The scale of the outbreak, and the global scare caused when infected doctors started returning home from west Africa to Europe and the United States, provided impetus for the fast-track development of drugs.

The resulting pharmaceutical scramble yielded several promising vaccine candidates.

But none have yet been tested in general, non-infected populations - the gold standard for proving efficacy.

Similarly, none of the many potential treatments under investigation have so far been proven to work.

Many drug studies started when the epidemic was already declining and there were no longer enough patients for clinical trials.


Nevertheless, many studies have advanced to the point that testing can continue if there is another outbreak.

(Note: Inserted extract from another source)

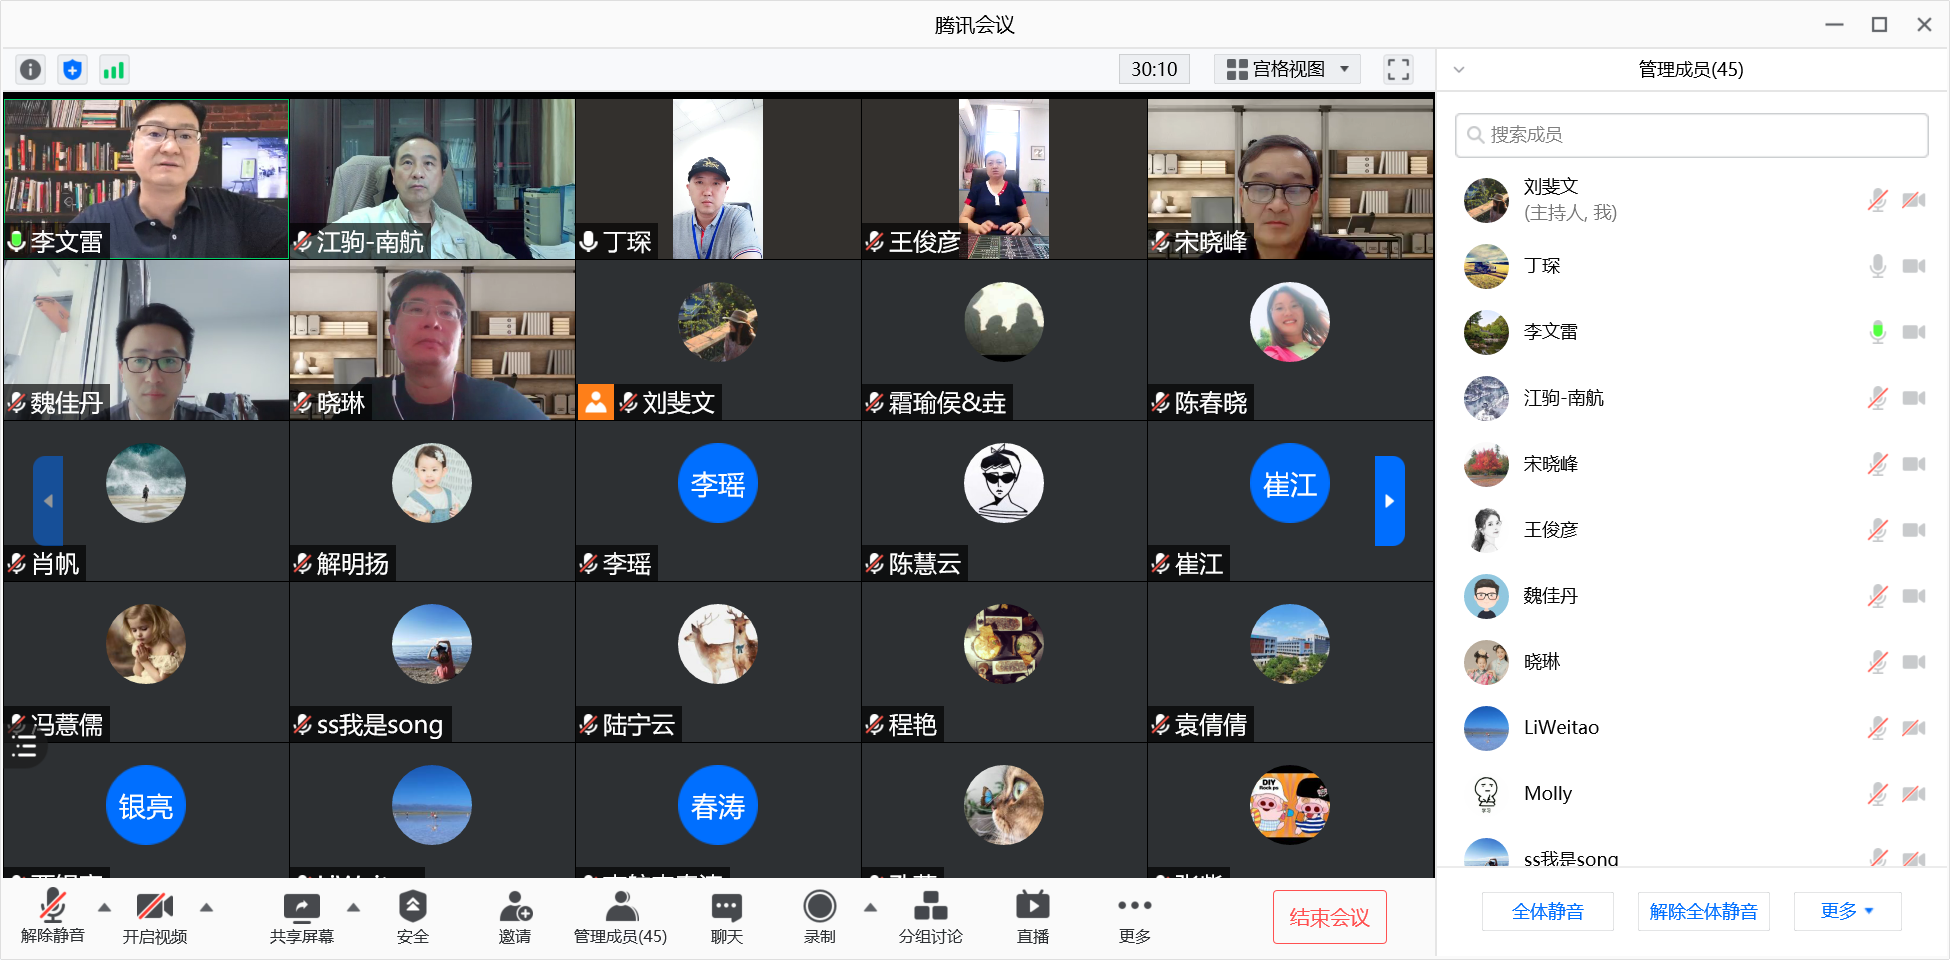Expand audio options arrow beside 解除静音
This screenshot has height=960, width=1950.
pos(105,908)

The frontrunners are ZMapp, a cocktail of three artificial Ebola antibodies made by Mapp Biopharmaceutical in California and Avigan, an antiviral tablet developed by a subsidiary of Japan’s Fujifilm Holdings.

Both were given to infected medical workers, though it is not sure that their survival was due to the treatment.

A lesser-known compound called GS-5734, developed by US-based Gilead Sciences, was given to a Scottish nurse hospitalised with a serious relapse months after her initial recovery. She recovered.

A study released last week concluded that transfusions of blood plasma from survivors - despite sky-high expectations - failed to significantly increase the odds of recovery.

“We learnt a lot during this epidemic,” said Michel Van Herp of MSF.

“The next epidemic will not be as dramatic.” Jean-Francois Delfraissy, French immunologist, said keeping an eye on survivors, and boosting African early alert systems, were crucial to breaking the transmission chain.